Bariatric Surgery and Endometrial Cancer
BS has been shown to be the most durable and effective treatment for
obesity (12) while improving the life expectancy and
quality of life of obese patients (25). In addition,
BS has also been shown to improve multiple aspects of metabolic health
of obese patients, including diabetes control (decreased glycated
hemoglobin levels, better glycemic control, decreased requirement for
glucose-lowering medications), lipid control (decreased triglyceride
levels, increased HDL levels) and microvascular complications (decreased
urine albumin to creatinine ratio) (26, 27).
Patients who undergo BS have reduced overall cancer risk compared with
controls (14, 28 – 30). There is also good evidence
that obese patients who had BS have a reduced risk of developing
endometrial cancer (14, 31 – 33). This is most likely
from the improvement in the metabolic and insulin-resistance state from
weight loss and other beneficial effects of BS. These common factors and
pathways are also involved in the development of EC. Weight loss is
associated with spontaneous clearance of serum and endometrial tissue
biomarkers of endometrial cancer risks (34).

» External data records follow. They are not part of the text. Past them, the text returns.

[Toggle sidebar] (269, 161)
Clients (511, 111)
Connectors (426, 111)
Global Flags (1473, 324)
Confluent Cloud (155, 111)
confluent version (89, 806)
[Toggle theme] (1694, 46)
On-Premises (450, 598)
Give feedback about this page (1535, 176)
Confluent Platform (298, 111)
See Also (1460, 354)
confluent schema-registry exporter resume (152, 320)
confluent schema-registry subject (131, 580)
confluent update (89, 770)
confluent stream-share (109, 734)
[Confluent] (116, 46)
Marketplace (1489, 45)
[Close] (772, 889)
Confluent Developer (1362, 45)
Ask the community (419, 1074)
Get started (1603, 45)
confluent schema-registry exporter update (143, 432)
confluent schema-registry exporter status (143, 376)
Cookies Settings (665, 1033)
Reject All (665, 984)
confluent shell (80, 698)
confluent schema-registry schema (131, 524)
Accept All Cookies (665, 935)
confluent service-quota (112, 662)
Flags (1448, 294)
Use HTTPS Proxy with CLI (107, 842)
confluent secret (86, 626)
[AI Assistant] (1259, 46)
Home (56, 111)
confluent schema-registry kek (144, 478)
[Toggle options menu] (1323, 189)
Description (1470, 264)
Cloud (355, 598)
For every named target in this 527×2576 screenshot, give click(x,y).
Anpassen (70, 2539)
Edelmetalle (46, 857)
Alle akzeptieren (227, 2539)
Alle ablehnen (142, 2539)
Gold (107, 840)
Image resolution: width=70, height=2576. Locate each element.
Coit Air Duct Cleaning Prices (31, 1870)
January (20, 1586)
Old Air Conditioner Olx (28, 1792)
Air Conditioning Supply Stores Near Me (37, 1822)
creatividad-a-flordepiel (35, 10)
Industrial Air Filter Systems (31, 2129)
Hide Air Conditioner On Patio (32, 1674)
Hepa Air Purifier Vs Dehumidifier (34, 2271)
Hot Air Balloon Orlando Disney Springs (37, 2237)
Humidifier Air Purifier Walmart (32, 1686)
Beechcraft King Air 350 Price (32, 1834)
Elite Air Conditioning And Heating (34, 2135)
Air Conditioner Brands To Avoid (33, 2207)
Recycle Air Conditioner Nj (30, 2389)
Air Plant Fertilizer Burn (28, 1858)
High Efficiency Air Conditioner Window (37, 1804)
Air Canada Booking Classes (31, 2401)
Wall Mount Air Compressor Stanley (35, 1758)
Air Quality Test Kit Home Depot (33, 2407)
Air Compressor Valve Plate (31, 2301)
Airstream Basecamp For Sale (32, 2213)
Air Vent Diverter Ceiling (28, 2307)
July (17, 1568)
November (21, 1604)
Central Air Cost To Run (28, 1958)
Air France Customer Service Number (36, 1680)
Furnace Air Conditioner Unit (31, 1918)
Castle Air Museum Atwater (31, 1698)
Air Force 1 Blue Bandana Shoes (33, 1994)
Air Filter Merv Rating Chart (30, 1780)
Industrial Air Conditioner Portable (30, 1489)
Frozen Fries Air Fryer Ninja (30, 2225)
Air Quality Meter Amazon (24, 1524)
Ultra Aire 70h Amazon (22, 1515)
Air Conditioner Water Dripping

There is a paucity of data for using BS as part of the fertility sparing
treatment. A prospective nonrandomized study conducted by Barr et. al.
observed that weight loss improves the response rates in women with
obesity and atypical hyperplasia or early EC undergoing fertility
sparing treatment with intrauterine progestin. Patients who lost more
than 10% of total body weight were nearly 4 times more likely to
respond to intrauterine progestin than those who did not (OR 3.95
p=0.02). In this study, BS was offered as a treatment for obese patients
and resulted in a greater and more sustainable weight loss compared to
nonsurgical treatment (35).
Reproductive outcomes in patients undergoing fertility sparing treatment
are promising, especially when Assisted Reproductive Techniques (ART)
are used (36). However, obesity negatively affects
fertility rates and lowers the chances of achieving a successful
pregnancy, one of the long-term goals of fertility sparing treatment(37). Studies have indicated that BS improves
fertility rates in obese female patients (38).
Pregnancy is safe after BS and evidence shows lower risk of maternal
complications like gestational diabetes and pre-eclampsia, compared to
patients who are morbidly obese. There is mixed evidence regarding
perinatal outcomes in patients who had undergone BS, with some studies
showing possible association with reduced birth weight that may be due
to nutritional growth restriction (39). As such,
patients who have undergone BS should be advised to avoid conceiving for
at least 12 months post-op, with adequate contraception during this
period. When patients who have undergone BS conceive, they should have
nutritional surveillance and be screened for macro- and micro-nutrient
deficiencies regularly. They should also be instructed on strict
compliance with nutritional supplementation during pregnancy(40).